Transmucosal Permeation of Topically Applied Diclofenac and Piroxicam

Objectives: Topical NSAIDs applied to mucous membranes may be useful for a variety of conditions ranging from pain to inflammation. Because human vaginal mucosa can be used as a substitute for buccal mucosa for in vitro permeability studies, this model was utilised to study the transmucosal permeation kinetics of diclofenac and piroxicam from topically applied solutions and gels. Methods: Human vaginal mucosa (snap-frozen in liquid N2, stored at -85°C) was used for all permeability experiments. Permeation of diclofenac and piroxicam (ex solutions and gels) through the above mucosa was determined using a flow-through diffusion system (20°C, 24h) and high-pressure liquid chromatography. An ANOVA and a Duncan’s multiple range test were used for determining steady state flux conditions and an unpaired t test with Welch’s correction for comparing differences between the mean flux values at each 2h time point. Results: Flux rates of both diclofenac and piroxicam from aqueous solutions were significantly (p<0.05) higher than those from the gels. Steady state flux rates of the 5mg/ml diclofenac solution were approximately half those of the 10mg/ml solution. Maximal partitioning to the mucosa from the aqueous solutions and/or saturable diffusion kinetics was achieved at concentrations of £ 5mg/ml for the piroxicam under the experimental conditions used.
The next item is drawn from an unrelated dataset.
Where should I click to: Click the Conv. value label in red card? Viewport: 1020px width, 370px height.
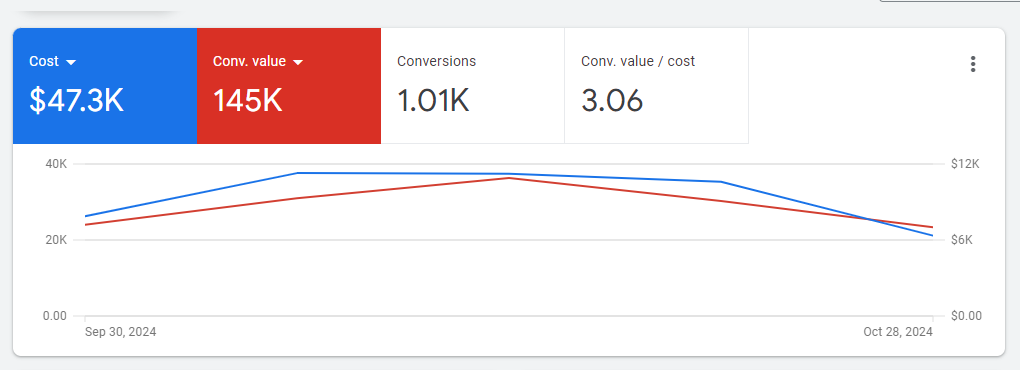click(249, 61)
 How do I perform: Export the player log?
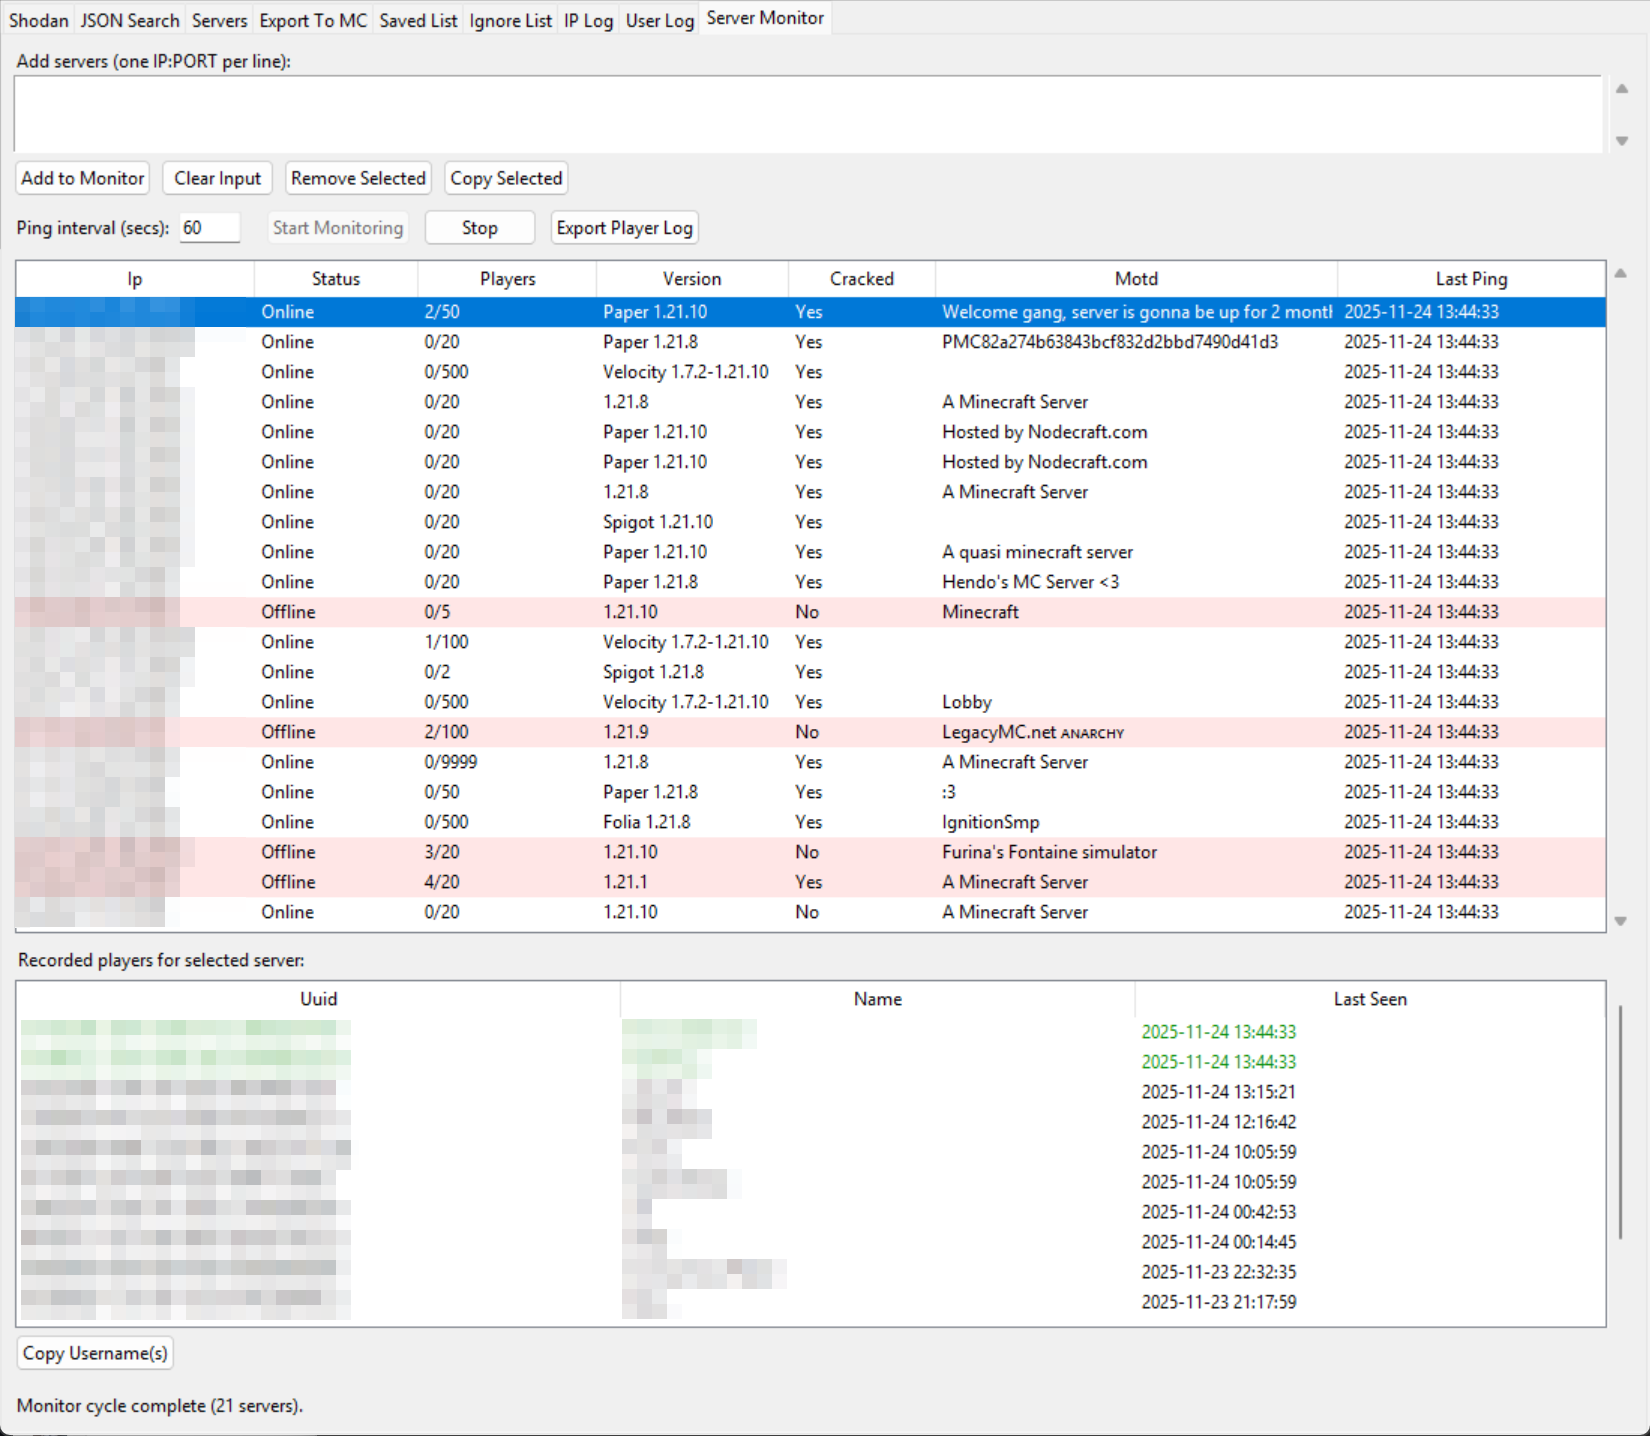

Conclusions: The permeation of diclofenac and piroxicam through mucosa appears to be more efficacious when aqueous solutions, rather than gel formulations, of these two compounds are used. This must be borne in mind when vehicles for both these NSAIDs are selected for intraoral application. There also appeared to be a limit to the release-rate of piroxicam from the aqueous solutions and/or its flux rate across mucosal tissues.